To talk fighting you need to hit that switch with Huerta. Just mention Thailand, for instance. On two trips there in the last few months he learned of the art of eight limbs from the natives. “To be honest with you, I’ve never had any stand-up training the way those guys do over there,” he says. “These kids start doing Muay Thai at five years old, and by the time they’re 12 years old they’ve had easily over 50 fights, sometimes 100. It just goes to show to myself and other professional athletes out there that we just don’t have any excuses.”
The acting that he did, a career switch that was supposedly going to end his fighting days for good, became nothing more than a vehicle to take his mind off of MMA for a while. “When I started pursuing acting, I really didn’t think I was going to fight anymore,” he says. “It just sort of fell into my lap.” But having to fulfill his last fight on a UFC contract against Gray Maynard, he realized he missed the fight game as he trained. And then,after surviving that kimura,he never got the chance to satisfactorily retaliate—and that bothered him worse than dropping a close decision. “There wasn’t enough time left in the fight for me to get mine, you understand?
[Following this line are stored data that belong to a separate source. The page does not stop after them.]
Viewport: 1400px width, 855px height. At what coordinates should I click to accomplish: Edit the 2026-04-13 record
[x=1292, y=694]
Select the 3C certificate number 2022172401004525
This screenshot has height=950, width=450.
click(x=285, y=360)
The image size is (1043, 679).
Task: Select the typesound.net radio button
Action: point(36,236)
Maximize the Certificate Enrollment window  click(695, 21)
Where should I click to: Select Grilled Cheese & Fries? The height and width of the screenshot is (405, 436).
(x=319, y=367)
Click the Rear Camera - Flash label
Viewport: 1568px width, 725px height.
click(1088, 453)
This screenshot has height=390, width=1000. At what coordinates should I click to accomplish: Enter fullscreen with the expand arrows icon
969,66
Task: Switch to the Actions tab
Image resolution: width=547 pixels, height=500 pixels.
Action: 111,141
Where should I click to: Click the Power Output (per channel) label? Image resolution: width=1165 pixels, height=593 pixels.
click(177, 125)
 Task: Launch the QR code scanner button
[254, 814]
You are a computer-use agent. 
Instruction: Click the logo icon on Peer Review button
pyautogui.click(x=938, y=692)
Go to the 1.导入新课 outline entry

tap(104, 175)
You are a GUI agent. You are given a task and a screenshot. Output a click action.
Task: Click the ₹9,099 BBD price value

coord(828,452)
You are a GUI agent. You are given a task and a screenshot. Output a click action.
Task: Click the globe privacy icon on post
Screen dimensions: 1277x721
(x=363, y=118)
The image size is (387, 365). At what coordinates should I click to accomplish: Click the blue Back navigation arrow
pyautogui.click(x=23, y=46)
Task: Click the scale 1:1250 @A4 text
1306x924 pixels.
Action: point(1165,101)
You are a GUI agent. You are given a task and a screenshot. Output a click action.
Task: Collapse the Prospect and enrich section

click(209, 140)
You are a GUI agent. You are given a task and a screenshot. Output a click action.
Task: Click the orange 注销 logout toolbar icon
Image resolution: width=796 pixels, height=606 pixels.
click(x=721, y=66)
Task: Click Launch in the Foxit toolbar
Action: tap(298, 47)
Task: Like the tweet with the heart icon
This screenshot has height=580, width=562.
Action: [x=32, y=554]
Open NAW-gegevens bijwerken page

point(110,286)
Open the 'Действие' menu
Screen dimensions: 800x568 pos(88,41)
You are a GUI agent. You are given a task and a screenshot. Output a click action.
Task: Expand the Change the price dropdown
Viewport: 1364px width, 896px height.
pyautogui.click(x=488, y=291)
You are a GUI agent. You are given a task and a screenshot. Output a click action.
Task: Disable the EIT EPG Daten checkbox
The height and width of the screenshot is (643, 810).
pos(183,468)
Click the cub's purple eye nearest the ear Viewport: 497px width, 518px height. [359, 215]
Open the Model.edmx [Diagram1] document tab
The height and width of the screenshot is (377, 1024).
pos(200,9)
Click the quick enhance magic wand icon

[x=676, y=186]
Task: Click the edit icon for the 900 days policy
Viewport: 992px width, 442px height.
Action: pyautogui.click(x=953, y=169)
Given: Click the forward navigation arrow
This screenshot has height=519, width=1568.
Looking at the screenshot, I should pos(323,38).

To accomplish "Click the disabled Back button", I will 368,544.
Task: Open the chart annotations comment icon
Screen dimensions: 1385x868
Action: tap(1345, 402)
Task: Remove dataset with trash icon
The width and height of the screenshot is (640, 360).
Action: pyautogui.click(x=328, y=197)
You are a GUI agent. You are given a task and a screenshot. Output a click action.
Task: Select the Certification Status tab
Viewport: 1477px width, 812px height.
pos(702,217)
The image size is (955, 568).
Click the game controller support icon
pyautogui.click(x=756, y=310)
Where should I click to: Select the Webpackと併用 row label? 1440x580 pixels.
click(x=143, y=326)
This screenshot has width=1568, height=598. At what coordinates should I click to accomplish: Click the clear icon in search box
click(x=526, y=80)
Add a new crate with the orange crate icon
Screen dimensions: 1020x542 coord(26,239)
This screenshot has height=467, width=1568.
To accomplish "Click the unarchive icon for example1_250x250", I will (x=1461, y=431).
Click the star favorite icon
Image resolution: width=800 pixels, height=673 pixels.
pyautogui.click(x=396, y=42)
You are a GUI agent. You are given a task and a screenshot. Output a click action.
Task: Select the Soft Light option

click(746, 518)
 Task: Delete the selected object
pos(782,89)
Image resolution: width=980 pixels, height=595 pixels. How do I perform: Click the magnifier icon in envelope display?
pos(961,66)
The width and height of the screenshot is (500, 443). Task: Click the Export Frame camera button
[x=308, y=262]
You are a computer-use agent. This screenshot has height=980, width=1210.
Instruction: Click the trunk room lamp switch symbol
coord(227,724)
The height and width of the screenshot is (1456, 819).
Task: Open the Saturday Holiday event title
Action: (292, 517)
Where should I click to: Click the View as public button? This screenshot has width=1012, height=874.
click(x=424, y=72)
When a guy hits you, it’s like, ‘okay, now it’s my turn.’” It wasn’t the swansong he wanted, and in fact, it became a beginning of sorts.
Now Huerta (21-3-1) has a chance to earn six figures with Bellator and notch three victories en-route to a showcase match against the first season’s champion, Eddie Alvarez. “Eddie’s style is forward with a lot of bombs, and he’s game—I’m the same type of guy,” he says. “Given his style and my style, we match up really well.”
When boiled down to a single word, the most common used when describing Huerta’s rise from streets to college wrestling to MMA star and silver screen actor is “perseverance.” He doesn’t use the word himself, but he does say the word “grateful” a lot. “I’ve been fighting my whole life,” he says. “Everything I’ve encountered in life, I’ve really fought for, and I worked really hard to get where I’m at. I’m just going through life. When you see me fight, you are actually seeing 26 years of life in 15 minutes, if the fight lasts that long.”
In a nutshell, that’s the reason El Matador benefits Bellator or any promotion. He never quits. It’s just his way. While many people ask the question “Why do I exist” and quickly think of something else before the onset of existential vertigo, Roger Huerta can’t help but dwell on it. Huerta wonders every single day why he exists. He’s thankful that he does, and fans of the fight game aren’t displeased with the fact, either. It could be that life is just another thing he’s good at.